Data records
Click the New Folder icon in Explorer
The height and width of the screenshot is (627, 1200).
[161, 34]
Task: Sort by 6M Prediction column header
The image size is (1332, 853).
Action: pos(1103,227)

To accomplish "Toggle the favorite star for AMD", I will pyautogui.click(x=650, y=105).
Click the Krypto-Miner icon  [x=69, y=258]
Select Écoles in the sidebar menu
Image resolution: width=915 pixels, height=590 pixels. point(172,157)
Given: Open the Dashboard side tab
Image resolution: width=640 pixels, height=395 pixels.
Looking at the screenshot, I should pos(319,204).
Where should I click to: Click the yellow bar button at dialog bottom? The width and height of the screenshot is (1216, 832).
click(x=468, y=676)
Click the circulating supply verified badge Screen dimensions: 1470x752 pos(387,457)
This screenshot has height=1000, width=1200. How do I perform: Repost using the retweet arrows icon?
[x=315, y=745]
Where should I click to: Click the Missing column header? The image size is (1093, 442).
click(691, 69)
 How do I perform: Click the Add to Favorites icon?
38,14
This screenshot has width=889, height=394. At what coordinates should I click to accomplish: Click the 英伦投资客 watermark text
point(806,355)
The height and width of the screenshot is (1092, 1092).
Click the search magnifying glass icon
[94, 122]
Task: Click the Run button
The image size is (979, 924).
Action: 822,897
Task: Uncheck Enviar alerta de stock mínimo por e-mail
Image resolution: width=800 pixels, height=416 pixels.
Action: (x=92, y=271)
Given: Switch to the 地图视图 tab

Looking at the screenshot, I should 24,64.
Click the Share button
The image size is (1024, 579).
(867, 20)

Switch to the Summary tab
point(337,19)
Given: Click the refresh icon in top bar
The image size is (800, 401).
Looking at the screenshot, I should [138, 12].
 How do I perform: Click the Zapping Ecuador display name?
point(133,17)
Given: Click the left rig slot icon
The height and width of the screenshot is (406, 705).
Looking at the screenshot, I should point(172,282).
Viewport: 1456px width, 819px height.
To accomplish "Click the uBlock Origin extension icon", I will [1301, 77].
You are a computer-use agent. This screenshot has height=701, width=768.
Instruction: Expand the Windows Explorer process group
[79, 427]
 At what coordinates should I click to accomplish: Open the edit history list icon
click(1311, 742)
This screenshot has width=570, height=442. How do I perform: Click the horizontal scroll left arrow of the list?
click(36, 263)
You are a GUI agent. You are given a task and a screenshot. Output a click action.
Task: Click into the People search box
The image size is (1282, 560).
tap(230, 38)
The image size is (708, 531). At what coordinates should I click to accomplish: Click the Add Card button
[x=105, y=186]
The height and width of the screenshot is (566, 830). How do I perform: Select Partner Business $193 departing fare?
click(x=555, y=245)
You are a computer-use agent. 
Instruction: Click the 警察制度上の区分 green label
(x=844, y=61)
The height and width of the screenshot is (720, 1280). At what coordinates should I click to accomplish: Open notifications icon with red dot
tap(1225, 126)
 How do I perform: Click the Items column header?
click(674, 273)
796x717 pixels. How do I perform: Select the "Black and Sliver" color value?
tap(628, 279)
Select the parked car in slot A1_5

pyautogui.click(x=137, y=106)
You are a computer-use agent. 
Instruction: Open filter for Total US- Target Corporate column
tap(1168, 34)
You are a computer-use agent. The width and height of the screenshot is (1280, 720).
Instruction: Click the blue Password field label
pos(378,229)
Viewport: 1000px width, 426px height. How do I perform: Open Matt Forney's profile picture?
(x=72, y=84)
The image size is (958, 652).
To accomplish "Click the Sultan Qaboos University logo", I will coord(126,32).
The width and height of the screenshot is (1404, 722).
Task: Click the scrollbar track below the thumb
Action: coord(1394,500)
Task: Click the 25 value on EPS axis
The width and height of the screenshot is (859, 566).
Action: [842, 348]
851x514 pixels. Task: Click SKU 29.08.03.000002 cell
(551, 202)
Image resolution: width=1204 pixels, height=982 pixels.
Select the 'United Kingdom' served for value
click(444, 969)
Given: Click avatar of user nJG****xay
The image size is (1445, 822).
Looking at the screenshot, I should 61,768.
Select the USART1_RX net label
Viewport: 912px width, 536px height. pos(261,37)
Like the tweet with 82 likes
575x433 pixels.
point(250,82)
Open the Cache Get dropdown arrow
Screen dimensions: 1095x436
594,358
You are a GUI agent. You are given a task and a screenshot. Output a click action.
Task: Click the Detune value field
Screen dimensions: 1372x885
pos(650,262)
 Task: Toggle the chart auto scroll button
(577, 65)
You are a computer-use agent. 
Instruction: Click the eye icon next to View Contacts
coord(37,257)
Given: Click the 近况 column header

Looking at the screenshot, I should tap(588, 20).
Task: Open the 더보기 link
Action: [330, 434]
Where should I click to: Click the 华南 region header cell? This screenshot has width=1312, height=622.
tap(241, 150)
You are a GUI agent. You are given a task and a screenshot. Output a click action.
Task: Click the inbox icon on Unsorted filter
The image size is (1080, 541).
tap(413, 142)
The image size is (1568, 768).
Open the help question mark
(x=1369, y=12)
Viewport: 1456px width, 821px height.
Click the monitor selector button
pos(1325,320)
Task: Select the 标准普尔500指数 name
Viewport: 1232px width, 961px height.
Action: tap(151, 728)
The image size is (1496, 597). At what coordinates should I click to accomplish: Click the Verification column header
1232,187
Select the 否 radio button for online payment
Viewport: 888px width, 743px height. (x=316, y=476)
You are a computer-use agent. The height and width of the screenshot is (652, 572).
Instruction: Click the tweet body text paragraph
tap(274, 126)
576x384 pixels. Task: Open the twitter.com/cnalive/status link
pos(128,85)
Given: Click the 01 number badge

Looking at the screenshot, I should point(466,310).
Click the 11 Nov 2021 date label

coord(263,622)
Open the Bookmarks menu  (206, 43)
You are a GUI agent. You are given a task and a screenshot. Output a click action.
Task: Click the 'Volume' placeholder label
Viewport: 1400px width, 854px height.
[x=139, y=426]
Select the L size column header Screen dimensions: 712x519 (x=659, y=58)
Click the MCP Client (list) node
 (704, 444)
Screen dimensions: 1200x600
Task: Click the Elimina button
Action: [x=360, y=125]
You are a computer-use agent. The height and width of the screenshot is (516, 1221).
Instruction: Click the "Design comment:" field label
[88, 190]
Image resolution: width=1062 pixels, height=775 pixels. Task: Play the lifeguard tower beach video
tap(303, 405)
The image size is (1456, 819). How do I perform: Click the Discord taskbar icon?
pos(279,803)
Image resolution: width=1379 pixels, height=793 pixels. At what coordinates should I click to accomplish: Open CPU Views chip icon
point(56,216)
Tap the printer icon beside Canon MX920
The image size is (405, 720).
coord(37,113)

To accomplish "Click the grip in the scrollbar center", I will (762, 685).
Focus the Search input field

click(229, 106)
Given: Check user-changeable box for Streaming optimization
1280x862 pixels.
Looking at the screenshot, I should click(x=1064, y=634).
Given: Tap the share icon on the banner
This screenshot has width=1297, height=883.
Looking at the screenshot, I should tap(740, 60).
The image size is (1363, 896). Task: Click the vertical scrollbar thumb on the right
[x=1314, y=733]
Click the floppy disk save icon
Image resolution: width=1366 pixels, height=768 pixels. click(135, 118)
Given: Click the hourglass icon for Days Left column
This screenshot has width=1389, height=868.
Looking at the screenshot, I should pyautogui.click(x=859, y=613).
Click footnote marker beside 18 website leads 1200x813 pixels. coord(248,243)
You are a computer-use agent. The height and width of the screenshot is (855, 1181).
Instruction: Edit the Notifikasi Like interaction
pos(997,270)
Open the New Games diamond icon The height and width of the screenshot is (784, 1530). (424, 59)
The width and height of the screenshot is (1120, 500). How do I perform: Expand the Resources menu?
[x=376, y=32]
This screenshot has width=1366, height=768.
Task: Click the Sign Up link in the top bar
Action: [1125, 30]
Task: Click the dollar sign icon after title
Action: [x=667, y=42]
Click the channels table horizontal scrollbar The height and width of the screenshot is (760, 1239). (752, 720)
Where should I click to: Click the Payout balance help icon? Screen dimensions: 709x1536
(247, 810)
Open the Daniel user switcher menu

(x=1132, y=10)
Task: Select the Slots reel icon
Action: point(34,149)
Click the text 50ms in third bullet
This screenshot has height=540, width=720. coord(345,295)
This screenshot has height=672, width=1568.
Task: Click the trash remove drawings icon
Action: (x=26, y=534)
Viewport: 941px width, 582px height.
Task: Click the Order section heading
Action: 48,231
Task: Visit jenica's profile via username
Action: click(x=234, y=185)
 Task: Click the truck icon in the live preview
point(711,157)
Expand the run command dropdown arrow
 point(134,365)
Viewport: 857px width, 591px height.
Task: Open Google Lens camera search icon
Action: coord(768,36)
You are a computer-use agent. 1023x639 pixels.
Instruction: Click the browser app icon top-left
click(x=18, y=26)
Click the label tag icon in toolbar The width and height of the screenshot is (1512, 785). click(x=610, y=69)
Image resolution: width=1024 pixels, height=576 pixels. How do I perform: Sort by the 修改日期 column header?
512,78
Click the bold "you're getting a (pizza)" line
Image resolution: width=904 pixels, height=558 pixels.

:: PROBLEM ::
The answer is the records above restated word for word from their opening line through the line that holds "Click the Krypto-Miner", both included, and nothing else.

:: ANSWER BOX ::
Click the New Folder icon in Explorer
The height and width of the screenshot is (627, 1200).
[161, 34]
Task: Sort by 6M Prediction column header
The image size is (1332, 853).
Action: pos(1103,227)

To accomplish "Toggle the favorite star for AMD", I will pyautogui.click(x=650, y=105).
Click the Krypto-Miner icon  [x=69, y=258]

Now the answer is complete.